3/23/21
(To better understand the ‘Michael’ aspect of my psyche please go to the ‘Cast of Characters’ tab on the home page.)
Welcome, glad you could be here! I hope you’re having a good day?
Do you ever have revelations about yourself that leave you realizing you were ignoring some aspect of your personality or behavior that may need ‘updating’? Or have you ever been aware of treating a person as if they’re guilty of something even though there is truly no reason to do so?
I had a couple Deep Healing sessions recently. Do you know what they are?

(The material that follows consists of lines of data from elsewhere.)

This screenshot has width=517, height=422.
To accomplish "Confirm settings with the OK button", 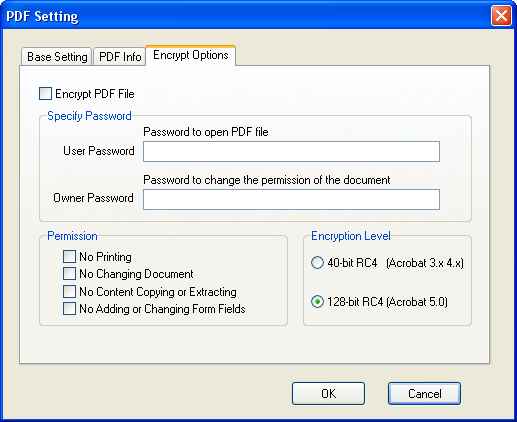I will point(328,394).
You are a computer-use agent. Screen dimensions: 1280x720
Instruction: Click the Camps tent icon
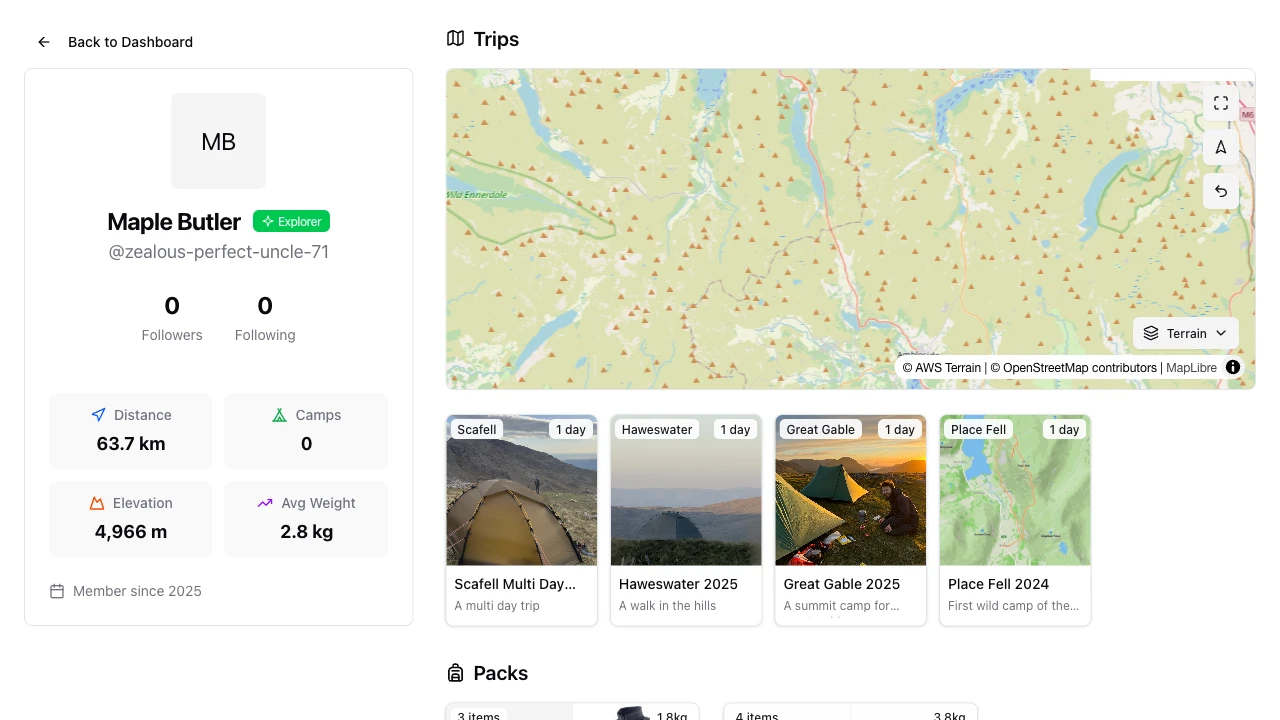(x=279, y=415)
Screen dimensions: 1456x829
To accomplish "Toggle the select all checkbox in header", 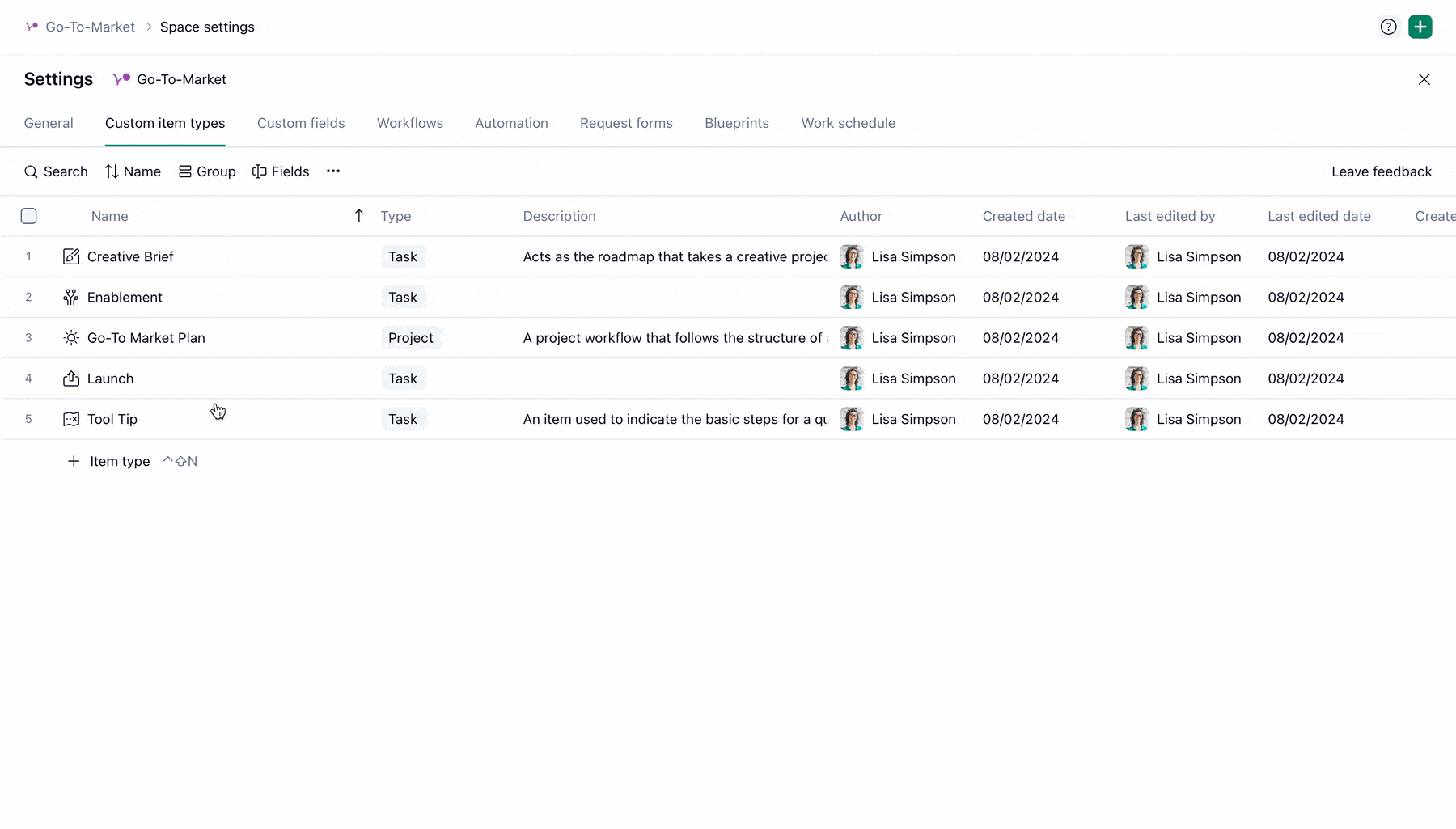I will pos(29,216).
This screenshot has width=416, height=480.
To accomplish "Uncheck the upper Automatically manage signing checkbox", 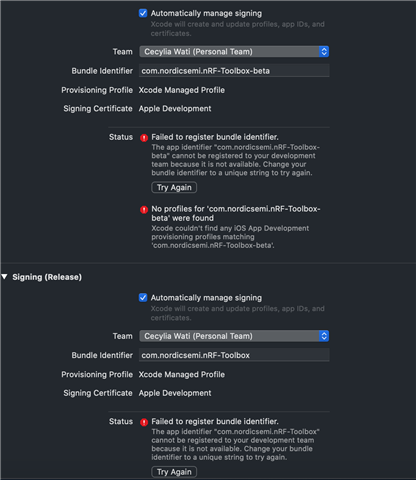I will click(x=143, y=13).
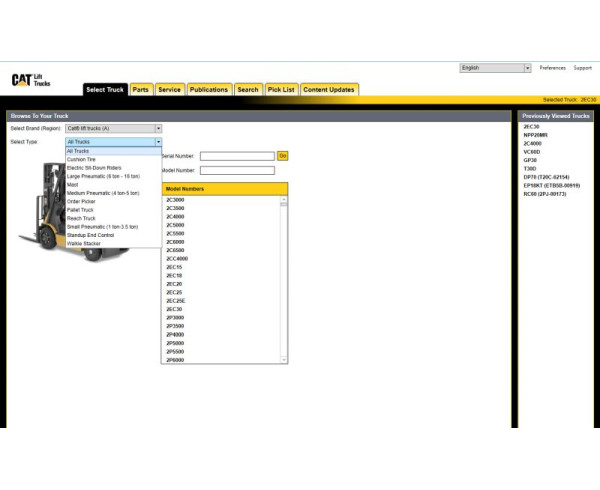The width and height of the screenshot is (600, 490).
Task: Open the Parts tab
Action: tap(142, 89)
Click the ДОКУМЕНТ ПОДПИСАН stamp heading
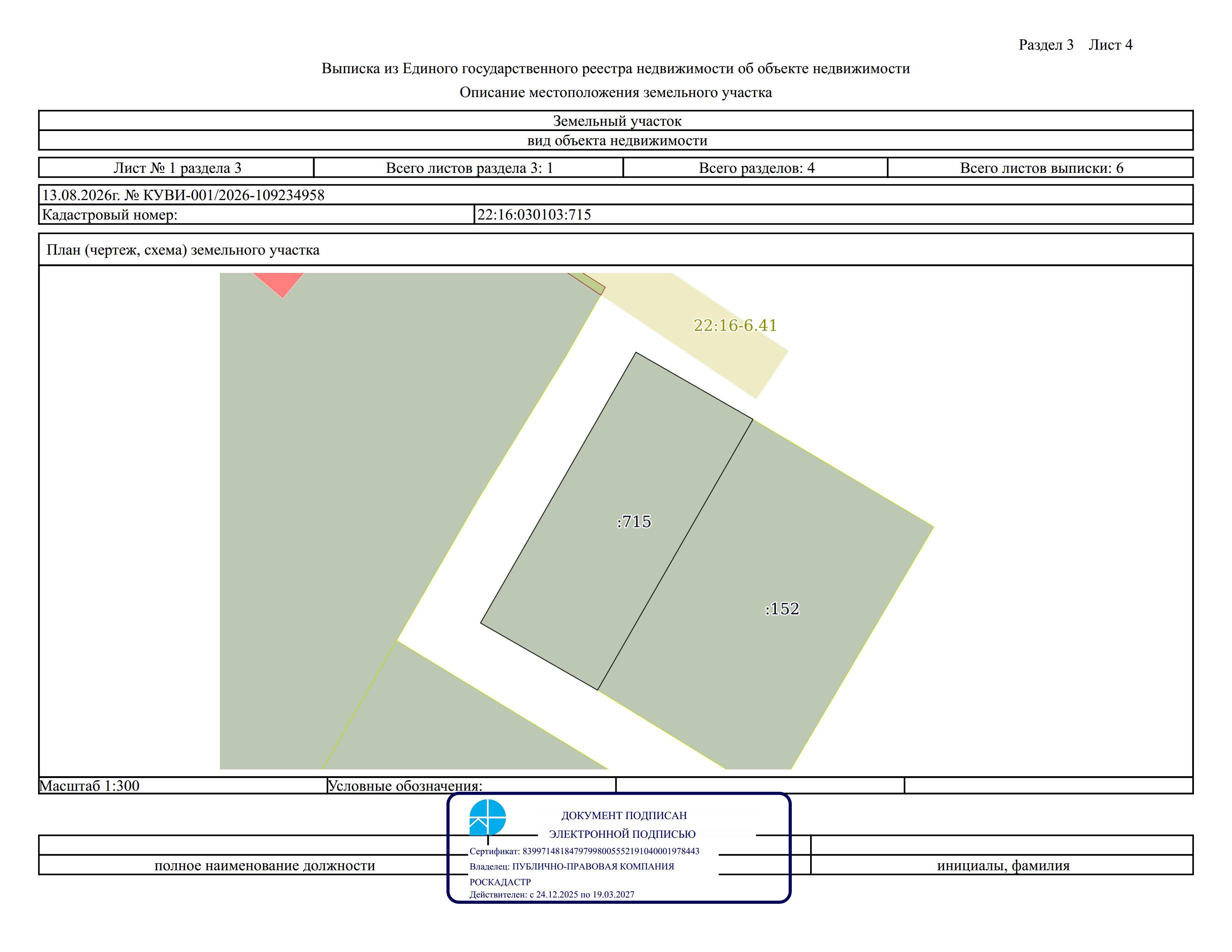The image size is (1232, 952). pyautogui.click(x=623, y=815)
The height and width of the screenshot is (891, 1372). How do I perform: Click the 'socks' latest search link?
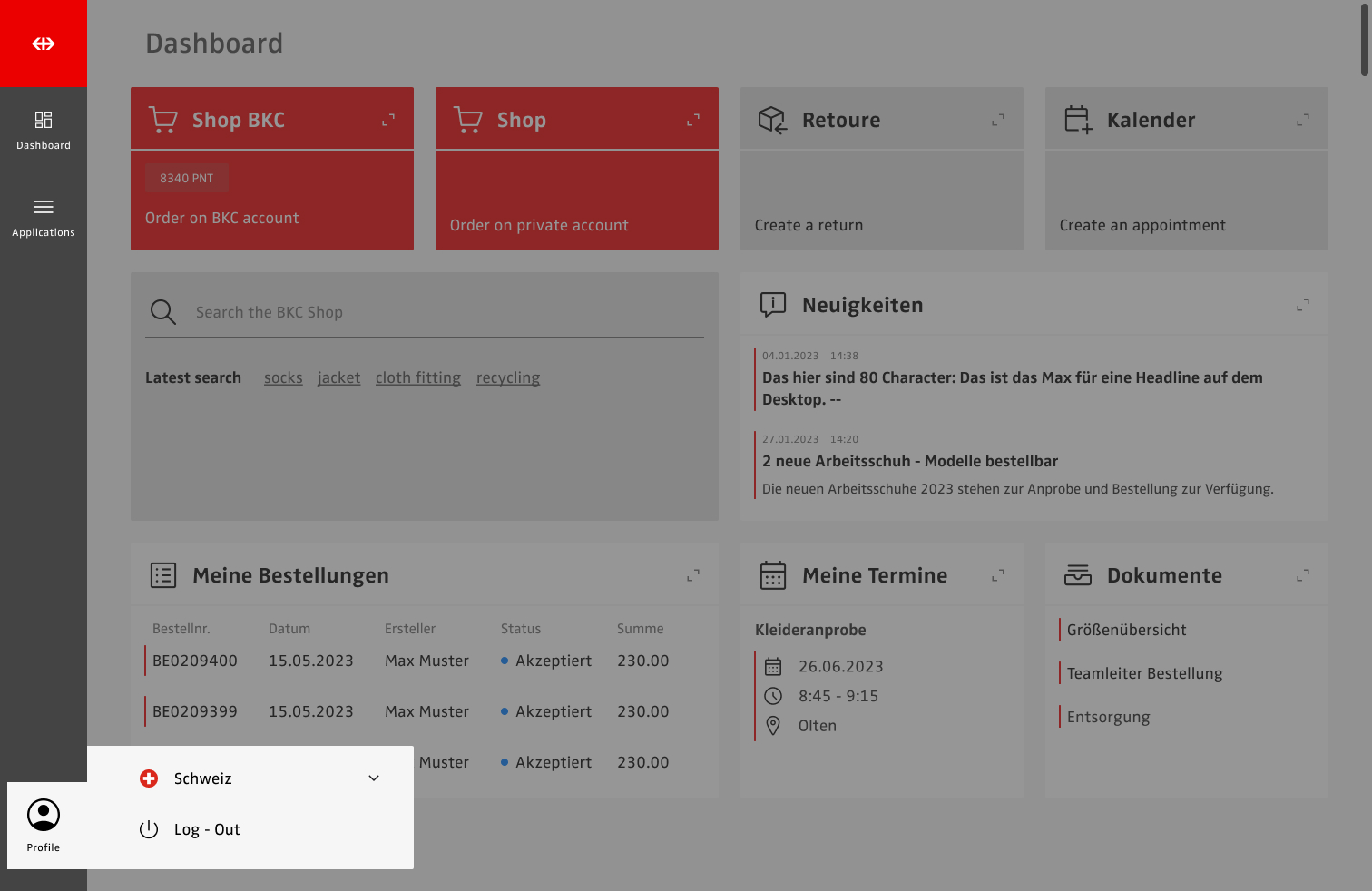click(x=283, y=377)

They’re Holy Spirit guided reconciliations where a person who is struggling with an issue is led by someone (who has been trained) through a series of steps that take the client back to the incident(s) that created the wound that begot the struggle. Then Jesus/Holy Spirit is in that moment and helps to heal the client at the root of the problem. A complete cure is not necessarily immediate, but the client is made aware of where the issue stems from and can then allow it to heal. (No type of wound can be cured until it’s known and accepted.)
I knew there was some unforgiveness that still needed to be eradicated towards the people that were abusive in the past. What surprised me was the revelation of how I’ve held anger towards all people, no matter who they may be. It makes sense, another aspect as to why I keep pushing away those that have the power to hurt me because I care about them.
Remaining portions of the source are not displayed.